Il restauro dell’impianto idraulico della grotta degli Animali, a Castello

Valerio Tesi

Abstract


The Grotto of the Animals in the garden of Castello was famous for its water features: tens of jets hidden among the stones in the vault and in the floor. To obtain this effect, the structure conceals a complex hydraulic system now investigated with a laser scanner survey that highlighted the path of the ancient pipelines above and around the grotto. The research has contributed to the project of conservation of the monument and to the reactivation of the hydraulic system. When the floor of the terrace above the grotto was covered with paving stones during the Lorraine era the earthenware conduction network, the sandstone fittings and the lead piping, which probably no longer worked at the time, were concealed once and for all.

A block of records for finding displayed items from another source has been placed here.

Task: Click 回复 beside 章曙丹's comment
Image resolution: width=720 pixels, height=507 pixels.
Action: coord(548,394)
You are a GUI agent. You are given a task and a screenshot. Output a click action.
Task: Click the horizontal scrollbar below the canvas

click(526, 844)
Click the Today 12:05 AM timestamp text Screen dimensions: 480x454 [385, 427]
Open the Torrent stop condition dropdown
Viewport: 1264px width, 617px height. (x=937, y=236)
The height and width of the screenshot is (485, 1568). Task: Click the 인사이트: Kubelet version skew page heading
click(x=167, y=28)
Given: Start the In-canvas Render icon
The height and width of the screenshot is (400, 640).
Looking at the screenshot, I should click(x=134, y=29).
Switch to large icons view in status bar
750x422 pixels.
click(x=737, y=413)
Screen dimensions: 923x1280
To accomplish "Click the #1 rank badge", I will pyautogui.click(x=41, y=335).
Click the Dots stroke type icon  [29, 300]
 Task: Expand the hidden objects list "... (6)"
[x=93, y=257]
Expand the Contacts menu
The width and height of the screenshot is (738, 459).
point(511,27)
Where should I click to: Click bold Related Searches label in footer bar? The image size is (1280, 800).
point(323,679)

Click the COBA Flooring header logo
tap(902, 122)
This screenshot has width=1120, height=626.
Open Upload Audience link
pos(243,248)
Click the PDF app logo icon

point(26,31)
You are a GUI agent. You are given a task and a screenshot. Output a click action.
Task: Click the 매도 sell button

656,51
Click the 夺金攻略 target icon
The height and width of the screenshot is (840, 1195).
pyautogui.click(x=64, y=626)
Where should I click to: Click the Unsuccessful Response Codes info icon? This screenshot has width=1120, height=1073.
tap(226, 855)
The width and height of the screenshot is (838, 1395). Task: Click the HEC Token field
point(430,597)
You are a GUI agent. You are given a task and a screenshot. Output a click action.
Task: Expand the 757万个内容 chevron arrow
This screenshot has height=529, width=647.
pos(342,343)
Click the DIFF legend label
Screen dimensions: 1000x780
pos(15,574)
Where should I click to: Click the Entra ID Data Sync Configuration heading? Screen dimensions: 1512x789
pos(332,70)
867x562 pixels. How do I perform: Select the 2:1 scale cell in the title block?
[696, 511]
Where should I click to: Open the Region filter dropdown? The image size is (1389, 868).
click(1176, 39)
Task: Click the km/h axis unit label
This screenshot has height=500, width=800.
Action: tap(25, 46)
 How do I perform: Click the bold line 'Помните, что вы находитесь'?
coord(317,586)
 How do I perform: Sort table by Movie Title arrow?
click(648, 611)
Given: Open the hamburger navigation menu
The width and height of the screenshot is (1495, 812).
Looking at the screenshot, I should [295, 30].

As a consequence, a fundamental component of the sixteenth-century hydraulic system was lost.
After a first, initial phase in which the various internal decorations were secured and restored, a series of investigations and progressive inspections were initiated in order to carefully bring to light the whole hydraulic system and its layout above the vaults of the grotto. The aim was then to understand how it originally worked and to assess whether the water features could be reactivated as possible solutions for the grotto's roof in relation to the current layout of the Appennino level. As Giorgio Vasari wrote, the water falling inside the grotto ‘sounds sweet to the ear and is beautiful to the eye’. Therefore, so as to restore a fundamental element of the Grotto of the Animals, the next task was to figure out how to reactivate the hydraulic system in the extrados. First of all, after a series of cautious tests, the narrow lead pipes threading through the vaults, blocked by encrustations, deposits and materials that had hardened in time, were reopened by making perforations from the inside. Instead of replicating the sixteenth-century loop system, a different method was adopted to conduct the water to the rainfall nozzles. Every nozzle inside the grotto was given new autonomous and independent tubing connected to new collectors in the side ducts of the grotto to conduct the water. As a result, precise checks can be made of the water pressure and the system is easy to maintain.